The American Bankers Association has pushed back against a recent report from the White House Council of Economic Advisers that suggested banning stablecoin yield payments would have only a minimal effect on the banking sector. The White House analysis estimated that prohibiting yields on stablecoins would increase bank lending by about $2.1 billion, representing just a 0.02% rise under baseline conditions.
However, ABA chief economist Sayee Srinivasan and vice president Yikai Wang argued that the report focused on the wrong metric. They stressed that the primary concern is whether allowing stablecoin yields would encourage deposit outflows, particularly from smaller community banks that rely heavily on local funding.
Community Banks Warned of Rising Funding Costs
According to the ABA analysis, even if total deposits across the banking system remain stable, funds could shift from smaller institutions to larger banks offering more competitive rates. This movement could increase funding costs for community banks and reduce their ability to provide local lending services. Some smaller lenders may need to rely on higher-cost wholesale borrowing if deposit outflows accelerate.

Earlier estimates from the United States Department of the Treasury suggested that widespread adoption of stablecoins could lead to as much as $6.6 trillion in deposit outflows from traditional banks.

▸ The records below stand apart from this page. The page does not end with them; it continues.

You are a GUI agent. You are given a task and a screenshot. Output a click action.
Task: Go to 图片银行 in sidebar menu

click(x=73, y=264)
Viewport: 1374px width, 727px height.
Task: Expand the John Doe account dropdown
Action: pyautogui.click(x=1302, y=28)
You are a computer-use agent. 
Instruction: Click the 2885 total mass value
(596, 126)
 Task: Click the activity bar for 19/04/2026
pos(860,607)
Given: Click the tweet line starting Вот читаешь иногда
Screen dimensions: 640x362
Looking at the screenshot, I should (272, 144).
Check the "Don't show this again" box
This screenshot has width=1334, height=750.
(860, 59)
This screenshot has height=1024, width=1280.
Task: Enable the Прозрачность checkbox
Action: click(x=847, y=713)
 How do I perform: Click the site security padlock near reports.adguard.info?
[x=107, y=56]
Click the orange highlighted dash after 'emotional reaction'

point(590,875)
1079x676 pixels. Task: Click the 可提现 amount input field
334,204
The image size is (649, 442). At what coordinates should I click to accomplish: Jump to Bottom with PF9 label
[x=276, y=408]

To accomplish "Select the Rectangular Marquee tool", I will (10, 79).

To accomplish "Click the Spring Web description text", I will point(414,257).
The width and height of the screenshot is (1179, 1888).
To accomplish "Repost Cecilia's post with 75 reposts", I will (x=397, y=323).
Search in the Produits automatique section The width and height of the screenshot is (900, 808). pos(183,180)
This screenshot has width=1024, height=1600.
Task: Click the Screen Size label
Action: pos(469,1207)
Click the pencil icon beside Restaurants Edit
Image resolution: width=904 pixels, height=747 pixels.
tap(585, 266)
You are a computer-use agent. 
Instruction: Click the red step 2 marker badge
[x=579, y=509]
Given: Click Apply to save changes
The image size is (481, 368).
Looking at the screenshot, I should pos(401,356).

Stablecoin Rewards Seen as Competitive Threat to Traditional Banking
Despite raising concerns, banking researchers acknowledged that stablecoin rewards could be attractive to households and businesses seeking higher returns than traditional savings accounts. Industry voices such as Brian Armstrong have argued that stablecoin yields could push banks to offer more competitive interest rates.
The ABA represents major financial institutions including JPMorgan Chase, Goldman Sachs, and Citigroup, highlighting the broad industry attention on stablecoin yield policy discussions.